## Exercise objective
The entries that follow need to be retyped verbatim.

## Dataset items
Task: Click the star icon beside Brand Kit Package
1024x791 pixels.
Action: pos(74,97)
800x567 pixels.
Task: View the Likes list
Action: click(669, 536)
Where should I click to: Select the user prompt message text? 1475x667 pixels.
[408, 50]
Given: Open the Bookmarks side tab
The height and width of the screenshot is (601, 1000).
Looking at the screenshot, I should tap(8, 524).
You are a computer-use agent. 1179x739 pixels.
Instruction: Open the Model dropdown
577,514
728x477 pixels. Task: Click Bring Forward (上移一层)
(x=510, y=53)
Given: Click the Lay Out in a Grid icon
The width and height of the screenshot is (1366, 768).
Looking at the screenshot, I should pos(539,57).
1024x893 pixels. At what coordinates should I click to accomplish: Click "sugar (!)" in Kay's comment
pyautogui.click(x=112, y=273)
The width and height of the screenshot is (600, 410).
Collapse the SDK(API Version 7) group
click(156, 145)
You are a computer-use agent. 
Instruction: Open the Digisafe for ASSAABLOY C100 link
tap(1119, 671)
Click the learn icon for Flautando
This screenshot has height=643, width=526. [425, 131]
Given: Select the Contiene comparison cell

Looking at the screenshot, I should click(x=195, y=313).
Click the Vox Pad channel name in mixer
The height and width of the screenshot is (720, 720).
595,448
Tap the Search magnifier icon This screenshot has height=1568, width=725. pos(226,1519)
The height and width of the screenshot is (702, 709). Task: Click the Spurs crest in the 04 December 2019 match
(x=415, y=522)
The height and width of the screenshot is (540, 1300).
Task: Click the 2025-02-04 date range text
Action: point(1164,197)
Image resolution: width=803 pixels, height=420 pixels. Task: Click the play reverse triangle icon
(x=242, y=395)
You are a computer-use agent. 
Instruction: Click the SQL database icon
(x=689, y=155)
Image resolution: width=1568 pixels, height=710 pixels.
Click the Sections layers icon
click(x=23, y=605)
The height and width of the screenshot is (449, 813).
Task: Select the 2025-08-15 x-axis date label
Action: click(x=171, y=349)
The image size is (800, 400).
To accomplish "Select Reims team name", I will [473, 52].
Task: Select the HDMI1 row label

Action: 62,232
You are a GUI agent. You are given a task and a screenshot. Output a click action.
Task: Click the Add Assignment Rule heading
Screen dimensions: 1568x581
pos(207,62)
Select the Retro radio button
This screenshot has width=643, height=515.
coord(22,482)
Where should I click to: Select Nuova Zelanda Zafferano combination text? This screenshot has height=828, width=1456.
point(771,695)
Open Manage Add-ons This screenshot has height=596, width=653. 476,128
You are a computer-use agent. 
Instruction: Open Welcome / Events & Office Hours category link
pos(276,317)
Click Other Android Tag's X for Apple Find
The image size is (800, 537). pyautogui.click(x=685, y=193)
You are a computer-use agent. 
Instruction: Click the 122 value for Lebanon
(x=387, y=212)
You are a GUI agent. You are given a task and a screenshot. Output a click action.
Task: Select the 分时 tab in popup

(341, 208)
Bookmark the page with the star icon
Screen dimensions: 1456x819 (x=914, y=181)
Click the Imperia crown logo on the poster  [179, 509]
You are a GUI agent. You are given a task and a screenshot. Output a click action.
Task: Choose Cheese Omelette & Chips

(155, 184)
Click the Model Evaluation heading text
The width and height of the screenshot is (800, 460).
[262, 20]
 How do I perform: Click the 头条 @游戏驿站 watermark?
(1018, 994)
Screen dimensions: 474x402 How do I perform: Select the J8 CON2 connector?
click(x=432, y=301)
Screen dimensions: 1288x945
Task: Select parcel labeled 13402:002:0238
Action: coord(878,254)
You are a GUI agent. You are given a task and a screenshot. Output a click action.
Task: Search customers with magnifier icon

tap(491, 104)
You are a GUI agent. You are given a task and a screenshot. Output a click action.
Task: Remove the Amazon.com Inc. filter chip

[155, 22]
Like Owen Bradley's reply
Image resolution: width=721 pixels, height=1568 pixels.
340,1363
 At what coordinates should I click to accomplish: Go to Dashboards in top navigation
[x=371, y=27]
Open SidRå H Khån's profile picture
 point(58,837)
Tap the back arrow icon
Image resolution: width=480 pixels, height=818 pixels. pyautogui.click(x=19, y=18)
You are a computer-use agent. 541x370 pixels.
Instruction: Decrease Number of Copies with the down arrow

## Task answer
Task: Click the star icon beside Brand Kit Package
1024x791 pixels.
Action: pos(74,97)
800x567 pixels.
Task: View the Likes list
Action: click(669, 536)
Where should I click to: Select the user prompt message text? 1475x667 pixels.
[408, 50]
Given: Open the Bookmarks side tab
The height and width of the screenshot is (601, 1000).
Looking at the screenshot, I should tap(8, 524).
You are a computer-use agent. 1179x739 pixels.
Instruction: Open the Model dropdown
577,514
728x477 pixels. Task: Click Bring Forward (上移一层)
(x=510, y=53)
Given: Click the Lay Out in a Grid icon
The width and height of the screenshot is (1366, 768).
Looking at the screenshot, I should pos(539,57).
1024x893 pixels. At what coordinates should I click to accomplish: Click "sugar (!)" in Kay's comment
pyautogui.click(x=112, y=273)
The width and height of the screenshot is (600, 410).
Collapse the SDK(API Version 7) group
click(156, 145)
You are a computer-use agent. 
Instruction: Open the Digisafe for ASSAABLOY C100 link
tap(1119, 671)
Click the learn icon for Flautando
This screenshot has height=643, width=526. [425, 131]
Given: Select the Contiene comparison cell

Looking at the screenshot, I should click(x=195, y=313).
Click the Vox Pad channel name in mixer
The height and width of the screenshot is (720, 720).
595,448
Tap the Search magnifier icon This screenshot has height=1568, width=725. pos(226,1519)
The height and width of the screenshot is (702, 709). Task: Click the Spurs crest in the 04 December 2019 match
(x=415, y=522)
The height and width of the screenshot is (540, 1300).
Task: Click the 2025-02-04 date range text
Action: point(1164,197)
Image resolution: width=803 pixels, height=420 pixels. Task: Click the play reverse triangle icon
(x=242, y=395)
You are a computer-use agent. 
Instruction: Click the SQL database icon
(x=689, y=155)
Image resolution: width=1568 pixels, height=710 pixels.
Click the Sections layers icon
click(x=23, y=605)
The height and width of the screenshot is (449, 813).
Task: Select the 2025-08-15 x-axis date label
Action: click(x=171, y=349)
The image size is (800, 400).
To accomplish "Select Reims team name", I will [473, 52].
Task: Select the HDMI1 row label

Action: 62,232
You are a GUI agent. You are given a task and a screenshot. Output a click action.
Task: Click the Add Assignment Rule heading
Screen dimensions: 1568x581
pos(207,62)
Select the Retro radio button
This screenshot has width=643, height=515.
coord(22,482)
Where should I click to: Select Nuova Zelanda Zafferano combination text? This screenshot has height=828, width=1456.
point(771,695)
Open Manage Add-ons This screenshot has height=596, width=653. 476,128
You are a computer-use agent. 
Instruction: Open Welcome / Events & Office Hours category link
pos(276,317)
Click Other Android Tag's X for Apple Find
The image size is (800, 537). pyautogui.click(x=685, y=193)
You are a computer-use agent. 
Instruction: Click the 122 value for Lebanon
(x=387, y=212)
You are a GUI agent. You are given a task and a screenshot. Output a click action.
Task: Select the 分时 tab in popup

(341, 208)
Bookmark the page with the star icon
Screen dimensions: 1456x819 (x=914, y=181)
Click the Imperia crown logo on the poster  [179, 509]
You are a GUI agent. You are given a task and a screenshot. Output a click action.
Task: Choose Cheese Omelette & Chips

(155, 184)
Click the Model Evaluation heading text
The width and height of the screenshot is (800, 460).
[262, 20]
 How do I perform: Click the 头条 @游戏驿站 watermark?
(1018, 994)
Screen dimensions: 474x402 How do I perform: Select the J8 CON2 connector?
click(x=432, y=301)
Screen dimensions: 1288x945
Task: Select parcel labeled 13402:002:0238
Action: coord(878,254)
You are a GUI agent. You are given a task and a screenshot. Output a click action.
Task: Search customers with magnifier icon

tap(491, 104)
You are a GUI agent. You are given a task and a screenshot. Output a click action.
Task: Remove the Amazon.com Inc. filter chip

[155, 22]
Like Owen Bradley's reply
Image resolution: width=721 pixels, height=1568 pixels.
340,1363
 At what coordinates should I click to accomplish: Go to Dashboards in top navigation
[x=371, y=27]
Open SidRå H Khån's profile picture
 point(58,837)
Tap the back arrow icon
Image resolution: width=480 pixels, height=818 pixels. pyautogui.click(x=19, y=18)
You are a computer-use agent. 541x370 pixels.
Instruction: Decrease Number of Copies with the down arrow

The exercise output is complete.